Opened 3 years ago

Last modified 8 days ago

#34746 assigned Cleanup/optimization

High CPU/memory consumption when a 5XX is raised with large local variables

Reported by: Rémi Dupré Owned by: Abdullah Mujahid
Component: Error reporting Version: 4.2
Severity: Normal Keywords:
Cc: jaffar Khan Triage Stage: Accepted
Has patch: yes Needs documentation: no
Needs tests: no Patch needs improvement: yes
Easy pickings: yes UI/UX: no

Description (last modified by Rémi Dupré)

Hi!

In a view with large variable in its scope, if an exception is raised, the worker will freeze and its memory usage will raise. Here is a minimal example:

import sys
from django.urls import path

# 300MB
large_data = list(range(40 * 1024 * 1024))

def compute_lines(request):
    local_data = large_data
    raise ValueError

urlpatterns = [
    path("compute-lines/", compute_lines)
]


When calling /compute-lines/ you will notice the issue : the server will take a few seconds to responds while its memory raises by ~1GB.


After a bit of investigations, it turned out it comes from django.utils.log.AdminEmailHandler in the default logging config. This handler will eventually pretty print the whole context of each trace frame from here : https://github.com/django/django/blob/main/django/views/debug.py#L355

This implementation ensures that no more than 4kB are included in the formatted result, but the entire variable will still have to be rendered first. I'm not sure how it could be solved, but maybe https://docs.python.org/3/library/reprlib.html can be a clue?

Change History (27)

comment:1 by Rémi Dupré, 3 years ago

Description: modified (diff)
Summary: High CPU/memory consumtion when a 5xx is raised with a large local variableHigh CPU/memory consumption when a 5XX is raised with large local variables

comment:2 by Natalia Bidart, 3 years ago

Easy pickings: set
Triage Stage: UnreviewedAccepted
Type: BugCleanup/optimization

I have managed to reproduce the issue, thank you for the example. Indeed if v = pprint(v) is replaced by something that does not render the whole variable, the memory and CPU usage do not spike.

Accepting so we can evaluate whether an alternative could be used instead of pprint that would account for the size limit before printing.

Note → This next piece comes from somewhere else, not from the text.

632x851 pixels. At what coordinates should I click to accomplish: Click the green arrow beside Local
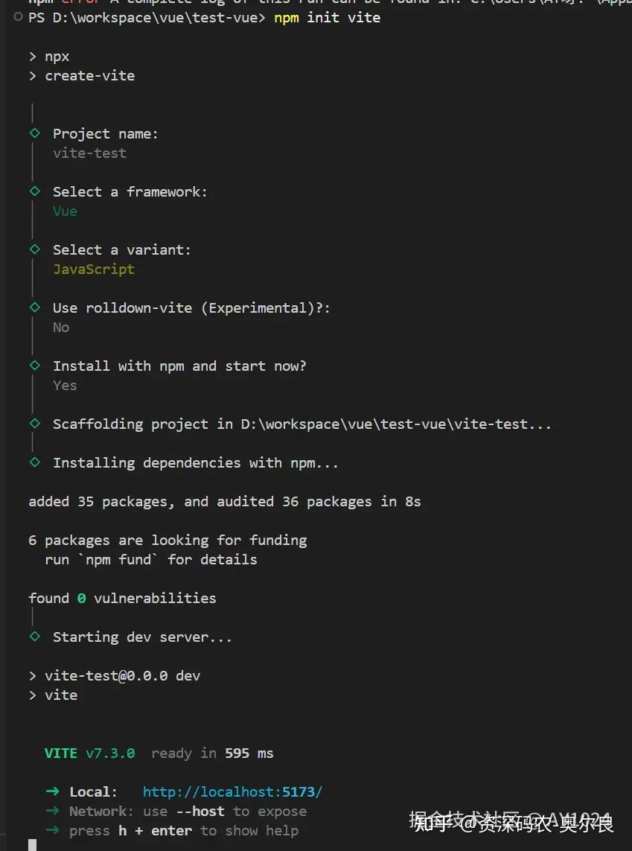52,791
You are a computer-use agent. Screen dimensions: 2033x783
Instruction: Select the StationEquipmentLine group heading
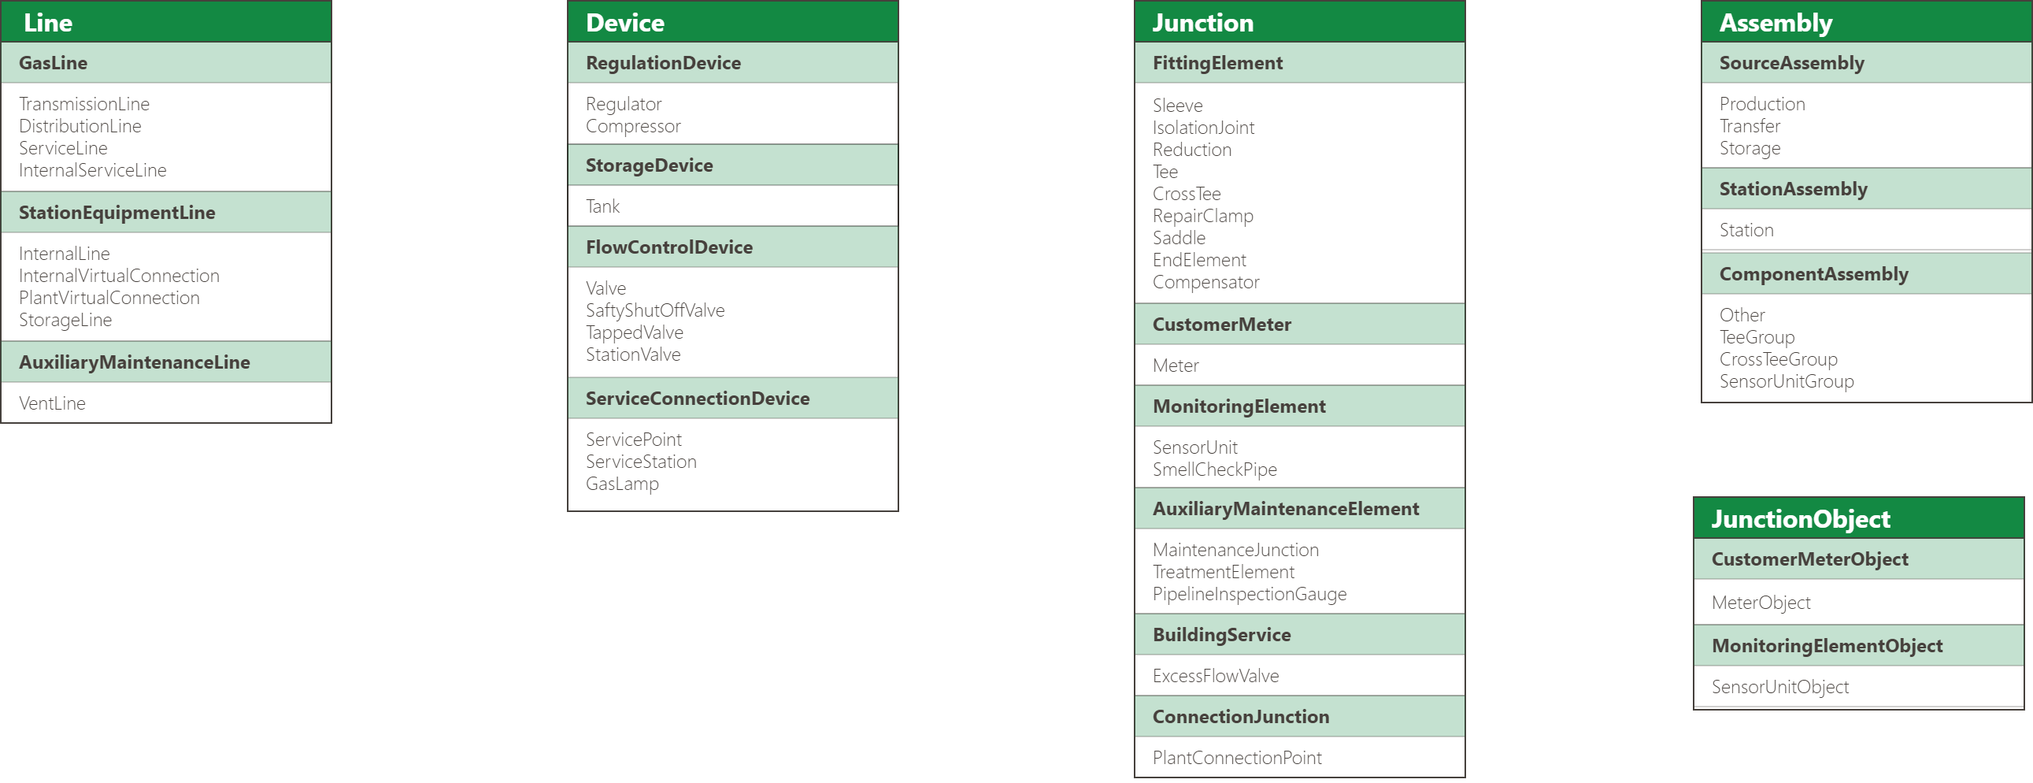117,213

comment:3 by Natalia Bidart, 3 years ago

After some experimentation following the suggested link to reprlib, perhaps something like this could be a good alternative? (it needs better code formatting, more reprlib limits sets and tests, of course)

  • django/views/debug.py

    a b class ExceptionReporter:  
    347347            self.template_does_not_exist = True
    348348            self.postmortem = self.exc_value.chain or [self.exc_value]
    349349
     350        import reprlib
     351        repr_instance = reprlib.Repr()
     352        repr_instance.maxstring = 5000
     353        repr_instance.maxlist = 1000
     354
    350355        frames = self.get_traceback_frames()
    351356        for i, frame in enumerate(frames):
    352357            if "vars" in frame:
    353358                frame_vars = []
    354359                for k, v in frame["vars"]:
    355                     v = pprint(v)
     360                    v = repr_instance.repr(v)
    356361                    # Trim large blobs of data
    357362                    if len(v) > 4096:
    358363                        v = "%s… <trimmed %d bytes string>" % (v[0:4096], len(v))

comment:4 by Vishesh Garg, 3 years ago

Owner: set to Vishesh Garg
Status: newassigned

comment:5 by Vishesh Garg, 3 years ago

Owner: Vishesh Garg removed

comment:6 by Vishesh Garg, 3 years ago

Owner: set to Vishesh Garg

comment:7 by Natalia Bidart, 3 years ago

Has patch: set
Needs tests: set
Patch needs improvement: set

comment:8 by Adam Johnson, 3 years ago

I think using reprlib is acceptable, this is exactly the kind of situation it’s designed for. It will be a shame to lose the pretty-printing aspect, but perhaps reprlib/pprint will grow appropriate functionality in the future.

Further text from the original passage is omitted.